Covid-19 : aucun traitement testé durant les essais cliniques de l’OMS ne fonctionne

Science

Par Felix Gouty le

L’Organisation mondiale de la santé a donné son verdict et il n’est pas très encourageant. D’après, les résultats de ses essais Solidarity, aucun des quatre médicaments étudiés contre le COVID-19 ne parvient à réduire la mortalité.

Crédits : padrinan / Pixabay.

Le COVID-19 n’a définitivement pas dit son dernier mot. Des biologistes et médecins mandatés par l’Organisation mondiale de la santé (OMS) annoncent aujourd’hui l’échec des premiers essais Solidarity. Ces derniers ont été réalisés dans l’urgence de la pandémie dans l’espoir de dénicher un traitement efficace contre le coronavirus SARS-CoV-2 parmi des médicaments existants. Selon les conclusions des chercheurs (encore en pré-publication), ni l’hydroxychloroquine, ni le Remdesivir, ni le Lopinavir (associé au Ritonavir), ni l’Interféron-β1a, ni même l’association de ces deux derniers n’a « définitivement réduit la mortalité, la nécessité d’assistance respiratoire ou la durée d’hospitalisation » des patients, malades du COVID-19, traités avec l’un de ces médicaments antiviraux.

De tristes conclusions

Les essais Solidarity ont été effectués, par un système de randomisation (sélection aléatoire et suivi anonymisé), sur 11 266 adultes pris en charge par 405 hôpitaux de 30 pays du monde. 4 088 d’entre eux n’ont reçu aucun des médicaments cités pour constituer un groupe contrôle, nécessaire pour comparer et relever l’efficacité. En tout, 1 253 morts ont été recensés durant ces essais, amenant à un taux de mortalité (sur 28 jours d’observation) de 12% en moyenne – contre 39% pour les patients qui ont nécessité une assistance respiratoire. Aucun traitement n’a entraîné une réduction de cette moyenne en comparaison avec le groupe contrôle.

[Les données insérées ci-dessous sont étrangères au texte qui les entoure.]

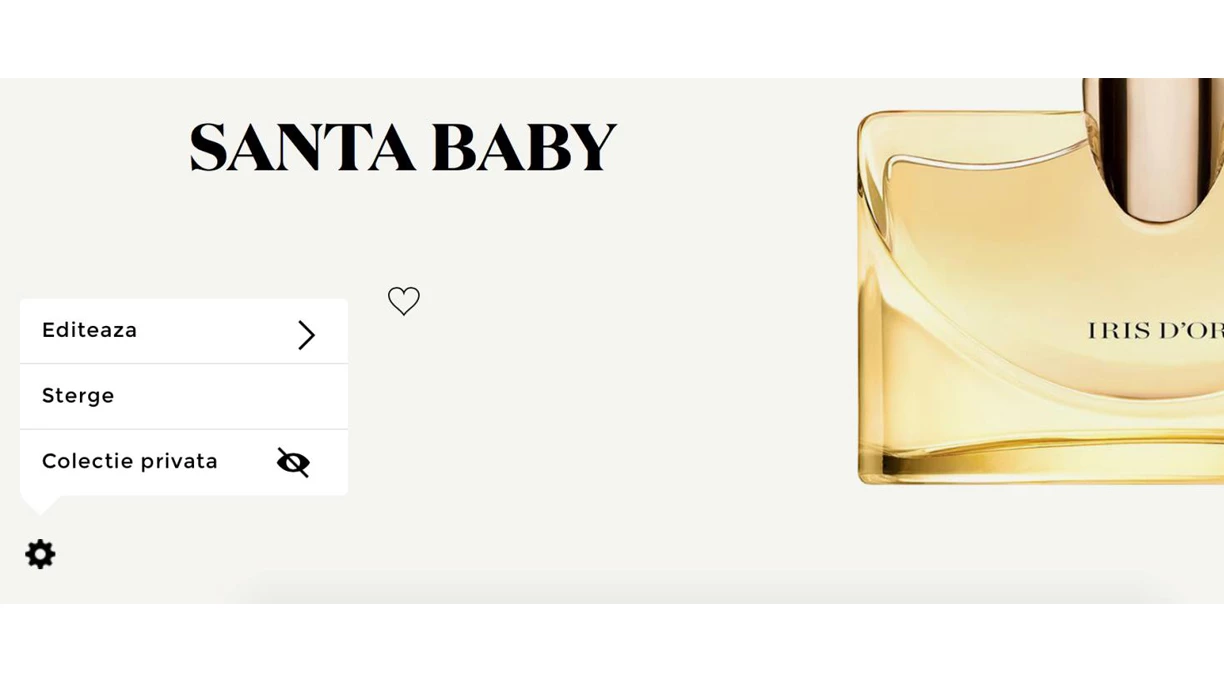The height and width of the screenshot is (688, 1224).
Task: Click the blank white strip above the banner
Action: 612,39
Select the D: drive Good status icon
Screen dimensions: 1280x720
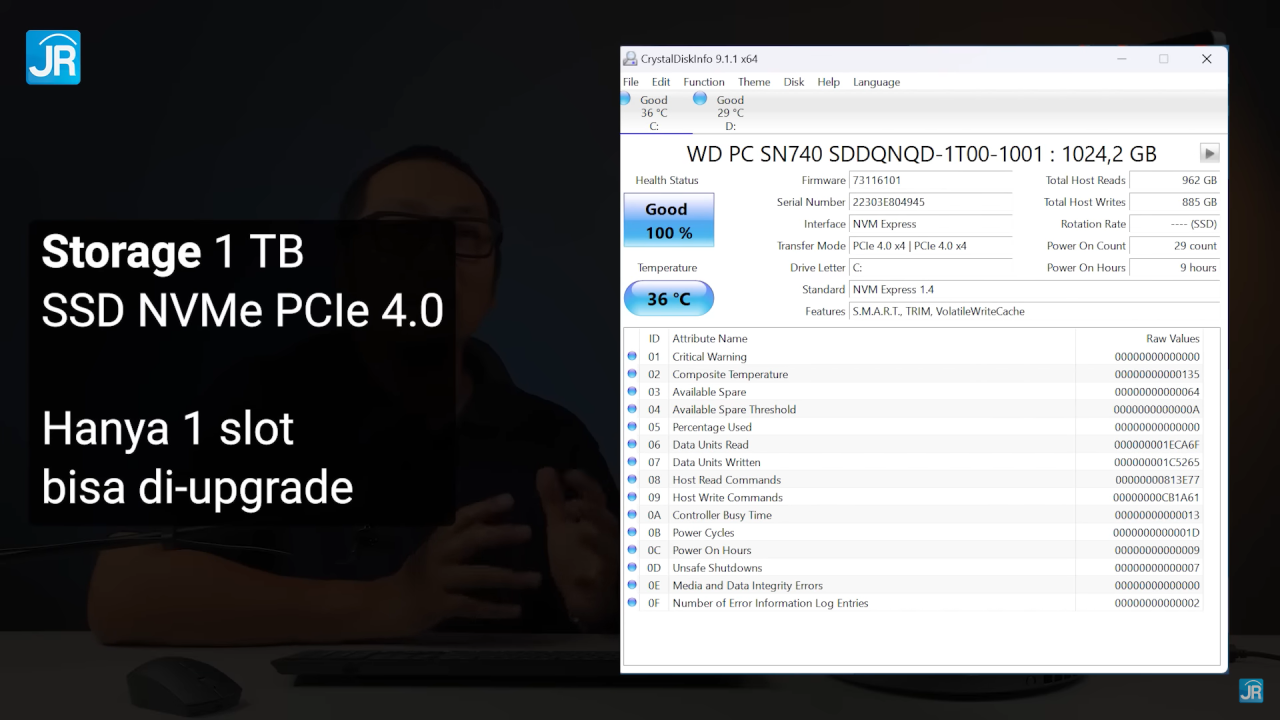point(700,99)
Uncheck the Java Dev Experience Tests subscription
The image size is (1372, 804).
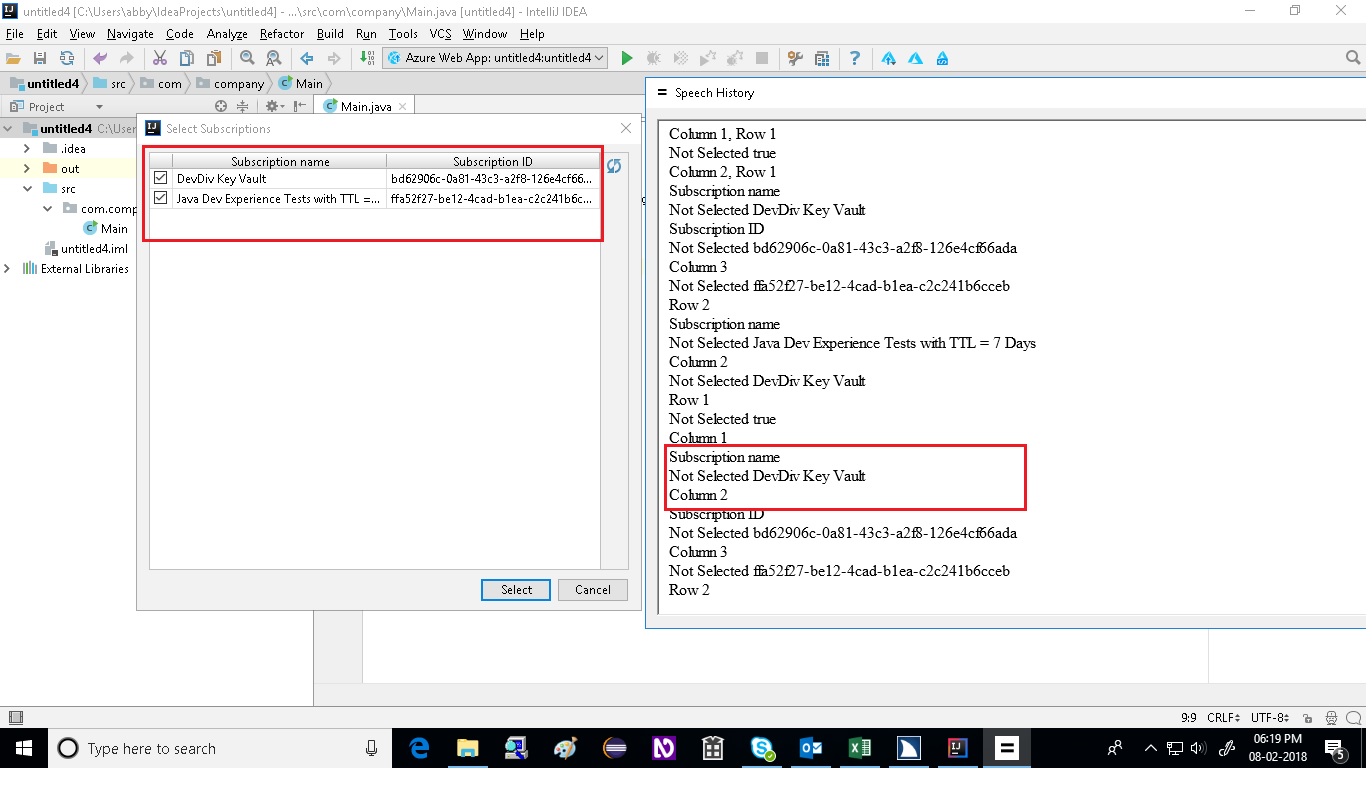[x=160, y=197]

Pour rappel, l’hydroxychloroquine est généralement utilisée pour traiter le paludisme et a été au centre de nombreuses controverses ces derniers mois. Le Remdesivir a été à l’origine développé par le laboratoire Gilead pour combattre le virus Ebola. Le duo Lopinavir/Ritonavir est administré à certains malades du VIH (virus de l’immunodéficience humaine), tandis que l’Interféron-β1a est un traitement contre la sclérose en plaques. Selon les chercheurs derrière les essais Solidarity, « l’inefficacité de ces traitements (contre le COVID-19) suffit à réfuter les premiers espoirs, émis par de précédentes études de moindre envergure, qu’ils seraient capables de réduire la mortalité ou la durée d’hospitalisation des malades. »

L’espoir demeure, même au cœur de la seconde vague

Le matin du samedi 17 octobre, premier jour du couvre-feu mis en place en France, plus de 32 000 nouveaux cas de contamination au COVID-19 ont été ajoutés à la longue liste des malades. Un nouveau triste record, selon Le Parisien, sans compter les 90 victimes supplémentaires. Alors que la seconde vague pandémique frappe durement en Europe, le déploiement d’un vaccin n’aura pas lieu avant quelques mois. L’OMS indique cependant qu’elle n’a pas perdu tout espoir. Les essais Solidarity continuent à suivre 2000 patients par mois. Néanmoins, désormais, les traitements étudiés s’attarderont davantage sur d’autres traitements immunomodulateurs (qui agissent sur le système immunitaire) ou des anticorps monoclonaux anti-SARS-CoV-2. D’autres essais comme Recovery au Royaume-Uni (à ne pas confondre avec les essais Discovery de l’Inserm, en France) ont eu des conclusions positives concernant d’autres médicaments comme la dexaméthasone ou une molécule secrète de l’Institut Pasteur de Lille.